» **Text extract**
======

Natural Language Processing

Natural language processing (NLP) is a range of computational techniques for the analysis and understanding of human language.

Note: For additional information about NLP, please see Utilizing Nebula NLP to Derive Data Intelligence in the Nebula Tech Blog.

Nebula provides the following NLP technologies:

  • Sentiment Analysis (SA): Analyzes text to determine whether it contains a positive or negative sentiment. Nebula document sets are analyzed at the sentence level and the results aggregated. Each document has a maximum high positive score and a maximum low positive score.
  • Score Sentiment
    < 50 Negative
    = 50 Neutral
    > 50 Positive
  • Named Entity Recognition (NER): Analyzes text in document sets to locate and classify entities into pre-defined categories (such as the names of persons, organizations, locations, products, events, laws, and so on).
  • Personally Identifiable Information and Protected Health Information Detection and Extraction (PII/PHI) : Analyzes text in document sets to detect PII/PHI information (such as driver's license number, IT address, passport number, credit card number, and so on). PII/PHI Detection can be configured at the Repository level to focus only on relevant geographic regions and specified types of PII/PHI categories. A document's PII/PHI Categories can be displayed on the Document List in Cull and Review.

NLP Setup and Use

The following outline provides the general steps involved with using NLP in Nebula:

A. Setup NLP in Nebula

NLP can be configured either when importing documents or after the document collection has been imported.

To setup NLP when importing documents

When ingesting files with Import, apply the following advanced options:

To setup Sentiment Analysis:

Auto-Run section

  • Run Sentiment Analysis: Select to enable Sentiment Analysis in the NLP Options section.

NLP Options section

  • Sentiment Analysis: Select the type of document on which Sentiment Analysis will be applied.

To setup Named Entity Recognition:

Auto-Run section

  • Run Entity Recognition: Select to enable Entity Recognition the NLP Options section.

NLP Options section

  • Entity Recognition: Select the type of document on which Named Entity Recognition will be applied.

To setup PII/PHI Detection

Auto-Run section

  • Run PII/PHI Detection: Select to enable PII/PHI Detection in the NLP Options section.

NLP Options section

  • PII/PHI Detection: Select the type of document on which PII/PHI Detection and Extraction will be applied.

To set NLP after document collection has been imported

  1. On the Import History page, locate the document set you want to analyze with NLP, click its Action icon and select NLP Processing.
  2. On the Natural Language Processing dialog box, select the type of NLP process you want to apply (Entity Recognition, PII/PHI Detection, Sentiment Analysis), then choose its Application Categories.
  3. To include documents added to the collection since the last time it was processed, select Reprocess Existing Data.
  4. Click Start.

B. View and filter the results of the NLP analysis

On the Cull Dashboard, review the results in the NLP tab. A bubble chart categorizes the recognized names entities by size to reflect the prevalence of these entities and by color to indicate its category.

======

» **Given information**
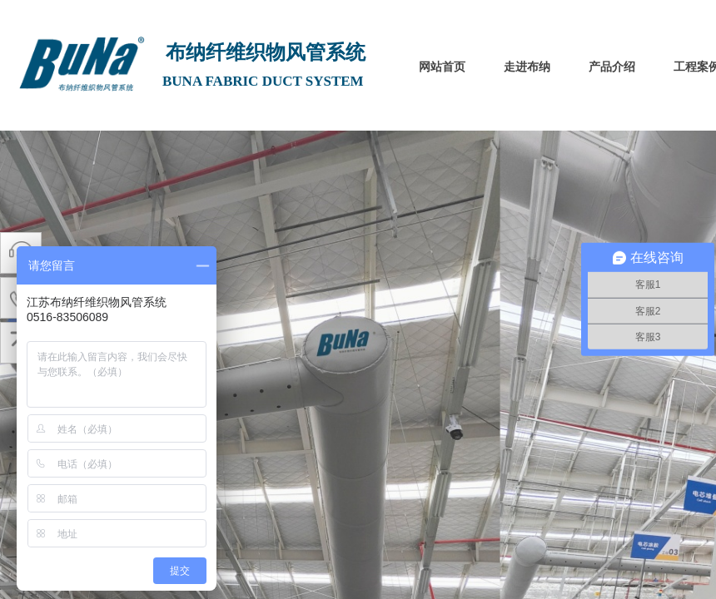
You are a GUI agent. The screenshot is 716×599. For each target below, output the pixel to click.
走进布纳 (527, 67)
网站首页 (442, 67)
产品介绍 (612, 67)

======

» **Required work**
Please reproduce the part of the NLP page that begins at the words "To set NLP after" and stops after "4. Click Start.", swapping "Import History" for "Import Log". The listing has nothing to do with the NLP page.

» **The reply**
To set NLP after document collection has been imported

  1. On the Import Log page, locate the document set you want to analyze with NLP, click its Action icon and select NLP Processing.
  2. On the Natural Language Processing dialog box, select the type of NLP process you want to apply (Entity Recognition, PII/PHI Detection, Sentiment Analysis), then choose its Application Categories.
  3. To include documents added to the collection since the last time it was processed, select Reprocess Existing Data.
  4. Click Start.